Side Comments on Kondrashov’s Paradox

According to Claude, the documented extinctions that may be attributable to global warming since 1981 can be counted on one hand. Hardly a mass extinction!

Good that the warming is expected to all suddenly stop next year, right?

1 Like

And good that there isn’t any exponential knock-on effect, whereby a small group of species at risk (e.g. coral at risk due to bleaching) could effect large numbers of species that rely on them, right?

Current estimates suggest about 10% of species are at risk. That they haven’t gone extinct yet is hardly cause for celebration.

IUCN estimates 900 extinct species, and 80 extinct in the wild.

How many fingers does Claude have?

According to a random gibberish generator.

2 Likes

Due to what?

What is the difference between extinct species and extinct species in the wild?

And regarding the number of extinct species estimated by IUCN, do we know the cause?

Possibly two.

1 Like

Being eaten by Bigfoot.

No, wait: it’s due to climate change, because that’s what you were talking about

If you don’t know, and can’t work it out or look it up, your ability to make useful comments is severely limited.

The main problem with looking at species recently declared extinct is that the IUCN etc usually wait decades after the last sighting of a species before declaring it extinct, especially for small animals or plants, simply because of the possibility of isolated pockets having survived. Most of their recent extinction declarations are of organisms not seen since the 1950s or earlier. So species going extinct now won’t necessarily be recognised for several decades.

4 Likes

No Paul.

@Nesslig20 stated that the populations were “the same species” (i.e. they can successfully interbreed), not that these populations are identical.

Regardless of whether you consider this to be an “inherent absurdity”, this is a real phenomenon:

Your statement could therefore be interpreted as:

Paul thinks reality is absurd.

The core of this phenomenon, and the reason your understanding of biology and species is flawed, is contained in the following from the Wikipedia article:

Formally, the issue is that interfertility (ability to interbreed) is not a transitive relation; if A breeds with B, and B breeds with C, it does not mean that A breeds with C, and therefore does not define an equivalence relation. A ring species is a species with a counterexample to the transitivity of interbreeding.[3]

This in turn requires a more robust understanding of the concept of “species”, in terms of ability to interbreed, rather than an essentialist view involving some arbitrary definition of the species.

In the same way, language comprehensibility is not a transitive function, and the French language can be understood as mutual comprehensibility with other French speakers, and thus a continuous spectrum of speakers, each of which are comprehensible to their immediate intermediates, but with two mutually-incomprehensible, and thus separate languages, Latin and Modern French, at the end-points.

6 Likes

The article itself provides an explanation without needing to invoke the phantom of pervasive fitness declines:

Harmful mutations like these are predicted to build up in small, isolated populations that become inbred, a phenomenon called genomic meltdown, according to most evolutionary biologists. If your options for a mate are limited, you can’t be too choosy about undesirable genetic traits, so those don’t get weeded out. The Wrangel Island mammoths provide a rare opportunity to see that theory play out in a real population, Rogers says.

To provide evidence of a more pervasive pattern of declines, Paul would need to provide an example that is not from “small, isolated populations” that may be subject to inbreeding.

3 Likes

And explain why, if those mammoths succumbed to GE, all other animals with similar relevant characteristics (mutation rate, genome size, generation time) didn’t go extinct.

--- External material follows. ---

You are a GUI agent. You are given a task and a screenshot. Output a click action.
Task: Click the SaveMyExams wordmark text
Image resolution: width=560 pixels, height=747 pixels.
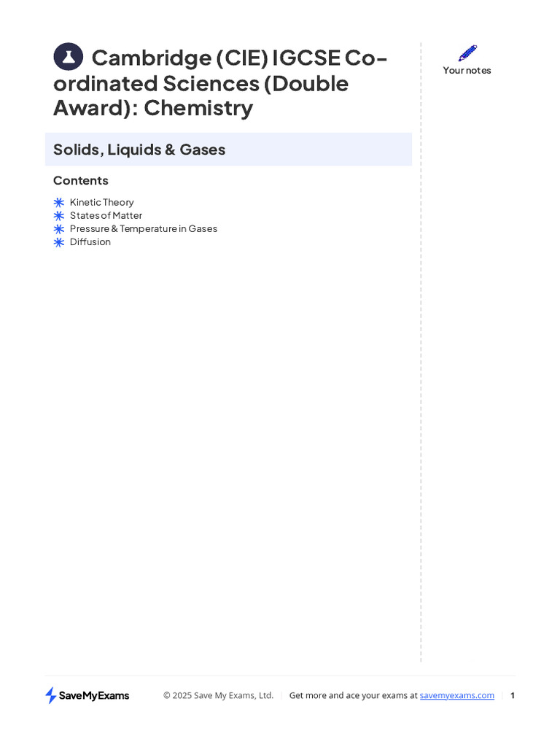tap(94, 696)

Why do we still have elephants, rhinos and hippos? Why are whales still around?

P.s. the mutations described in that article on the Wrangel Island mammoths are not the nearly-neutral invisible-to-selection mutation that accumulate under GE.

4 Likes

But Roy, you must remember that Paul @UncensoredPilgrims is “holding [his] own, actually” – we know this because he himself told us – so it must be true.

Therefore the fact that he cannot point to evidence that genetic declines are pervasive, or that involve the right sort of mutations, like the fact that he cannot comprehend that the existence of phenotypic traits is objective (it’s just the labels that are subjective), or that for a robust (i.e. population and interfertility-based) understanding of species, species don’t have a first member, or that freezing is something that happens between water molecules, not to individual water molecules, may, to the uninitiated, indicate that he has a fundamentally malformed understanding of biology in particular, and science in general, but actually means nothing of the sort.

It’s all part of his cunning plan to lull us into a false sense of security.

3 Likes

At first, he seemed rather like Baldrick in the first series of Blackadder, but more and more he seems like Baldrick in the third series.